Insiden di desa Wadas
Amnesty International soroti pengerahan ratusan pasukan Polri ke Desa Wadas.

ACEHSATU.COM | JAKARTA – Amnesty International Soroti Insiden Wadas: Jokowi dan Ganjar Harus Tanggung Jawab.

Organisasi Hak Asasi Manusia (HAM), Amnesty International Indonesia (AII) angkat bicara terkait insiden di Desa Wadas, Purworejo, Jawa Tengah. Lembaga itu menyebut pemerintah pusat dan daerah harus bertanggung jawab atas apa yang terjadi di Desa Wadas.

“Presiden Jokowi dan Gubernur Ganjar harus bertanggung jawab atas pengerahan pasukan yang berlebihan dan dampak ikutannya yang melanggar prinsip-prinsip pemolisian yang demokratis dan kaidah negara hukum, dan penghormatan HAM,” ujar Direktur Eksekutif Amnesty Internasional Indonesia, Usman Hamid, dalam konferensi pers yang diadakan oleh YLBH melalui Zoom, Kamis (10/2/2022).

Usman mengatakan AII sangat mempertanyakan kebijakan pengerahan pasukan ke Desa Wadas. Menurut Usman, kebijakan itu berlebihan.

“Kebijakan kekuatan pasukan keamanan ke Desa Wadas yang sangat berlebihan, dilihat dari jumlah satuan dari yang berseragam dan tidak berseragam, termasuk jenis kendaraan yang digunakan, kami menilai pengerahan pasukan itu berlebihan,” kata Usman.
══════
Tugas Tertulis:
Tuliskan lanjutan teks berita tentang insiden di Desa Wadas di atas, dimulai setelah kalimat terakhirnya.

Bahan yang Disediakan:
══════
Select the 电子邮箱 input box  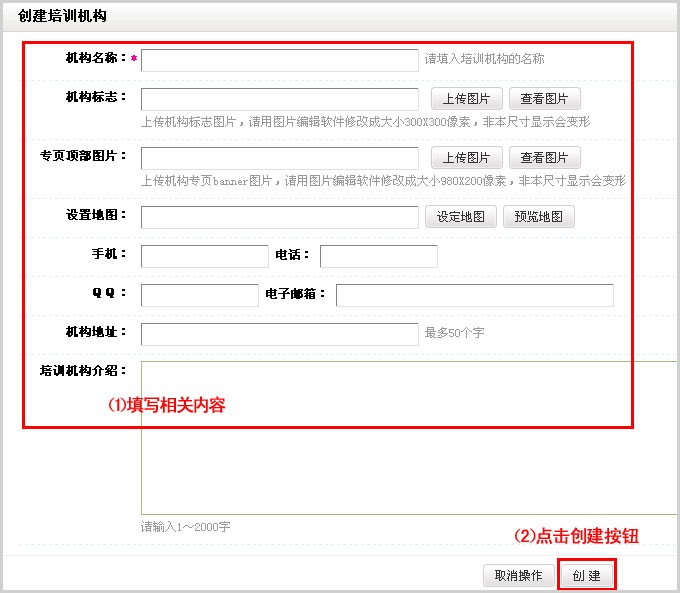474,295
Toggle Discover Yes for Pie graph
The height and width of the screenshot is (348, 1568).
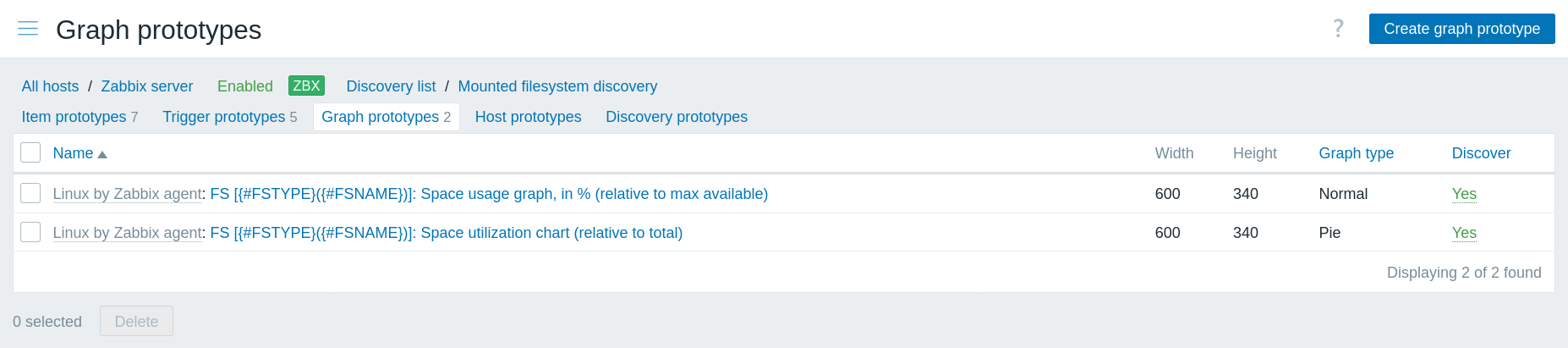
══════
Jawaban:
Usman mengatakan, secara tertulis, pengerahan pasukan hanya diminta untuk mengamankan anggota BPN yang melakukan pengukuran tanah. Namun realitas di lapangan, jelas Usman, tak seperti itu.

Insiden wadas
Pengerahan pasukan Polri ke Desa Wadas. | Foto: Rinto Heksantoro/detikcom

“Tampaknya penambahan pasukan terjadi ditujukan untuk mengamankan warga, termasuk para pendamping dari pekerja bantuan hukum seperti LBH Yogyakarta atau pendamping lainnya SP Kinasih, dan kalangan seniman, dengan satu dalih bahwa sikap pendampingan mereka dianggap telah menghalangi proyek pemerintah.”

“Jadi sulit berpegangan pada penjelasan Menko Polhukam bahwa polisi sudah bertindak secara prosedur untuk menjamin keamanan masyarakat karena yang dijamin adalah dari pejabat negara yang turun ke lokasi,” jelas Usman.

Usman membenarkan tidak ada penembakan yang dilakukan kepolisian. Tetapi kekerasan aparat, kata Usman, masih terjadi.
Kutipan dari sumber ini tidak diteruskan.